After two decades of experiments, scientists working at CERN‘s ALPHA experiment have finally visualized the light spectrum emitted by antimatter, fulfilling a long-standing goal of particle research.
“This represents a historic point in the decades-long efforts to create antimatter and compare its properties to those of matter,” theoretical physicist Alan Kostelecky from Indiana University, who was not involved in the study, told NPR.
“Using a laser to observe a transition in antihydrogen and comparing it to hydrogen to see if they obey the same laws of physics has always been a key goal of antimatter research,” said Jeffrey Hangst, Spokesperson of the ALPHA collaboration.
Antimatter is a strange thing. It is a material composed of anti-particles with the same mass as ordinary particles but opposite charges, lepton numbers, and baryon numbers (leptons and baryons are subatomic particles). As the name puts it, they are similar but exactly opposite to regular matter. A mirror reflection, so to speak. We know antimatter exists, we’ve seen it in the lab, but why the universe is filled with matter and virtually completely devoid of antimatter is anyone’s guess. The fact that antimatter is so hard and expensive to produce in a lab makes it even harder to study this mystery – and yet, modern particle theory predicts that every single particle in the universe has its own opposite antiparticle. This is one of the biggest unsolved problems in physics.
Antimatter spectrum
Atoms consist of electrons orbiting around a nucleus. When the electrons move, they emit and absorb light at different frequencies, representing the atom’s spectrum. Every element has its own unique spectrum, through which it could be identified, and the study of these spectra (called spectroscopy) has numerous applications in chemistry, physics, and astronomy. But what about antimatter?
The Antihydrogen Laser Physics Apparatus, or ALPHA experiment at CERN captured 14 or so antihydrogen atoms per trial and blasted them with a laser to see what kind of light they absorb. ALPHA is a unique experiment at CERN, able to produce antihydrogen atoms and hold them in a specially-designed magnetic trap, manipulating antiatoms a few at a time. Trapping antihydrogen atoms allows them to be studied using lasers or other radiation sources.
“Moving and trapping antiprotons or positrons is easy because they are charged particles,” said Hangst. “But when you combine the two you get neutral antihydrogen, which is far more difficult to trap, so we have designed a very special magnetic trap that relies on the fact that antihydrogen is a little bit magnetic.”

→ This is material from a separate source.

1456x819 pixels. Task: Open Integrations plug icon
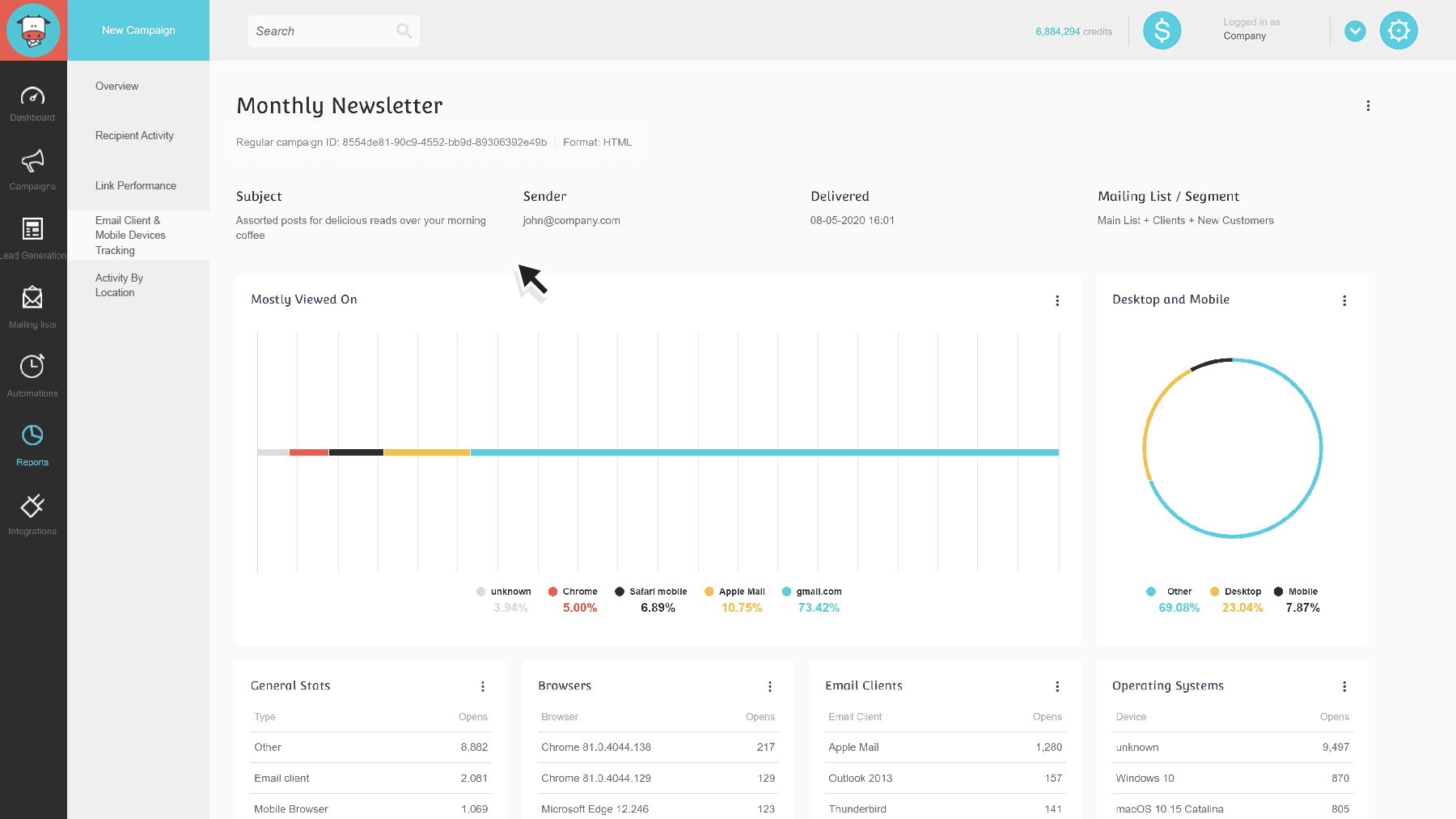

As expected (and hoped), the spectrum of anti-hydrogen was identical to that of hydrogen.
“It’s long been thought that antimatter is an exact reflection of matter, and we are gathering evidence to show that is indeed true,” Tim Tharp from ALPHA told Ryan F. Mandelbaum at Gizmodo.
I say “hoped” because if the spectra didn’t turn out to be identical, then it would mean that much of what we hold as true today – including the Big Bang theory and Einstein’s special relativity – wouldn’t hold up. Special relativity assumes that a single unified thing called spacetime splits differently into space and time for observers moving relative to each other. The spectra were identical, which means that the theory of relativity passed yet another difficult test. But researchers are already planning to create more antimatter and blast it with a different type of laser, to observe even more spectra.
Particle physics is a bizarre and complicated world and we are only now getting the chance to test theories proposed many decades ago.The fact that these theories are holding op, that researchers got so many things right only through theory is a testament to the brilliant mind which contributed to this field of science.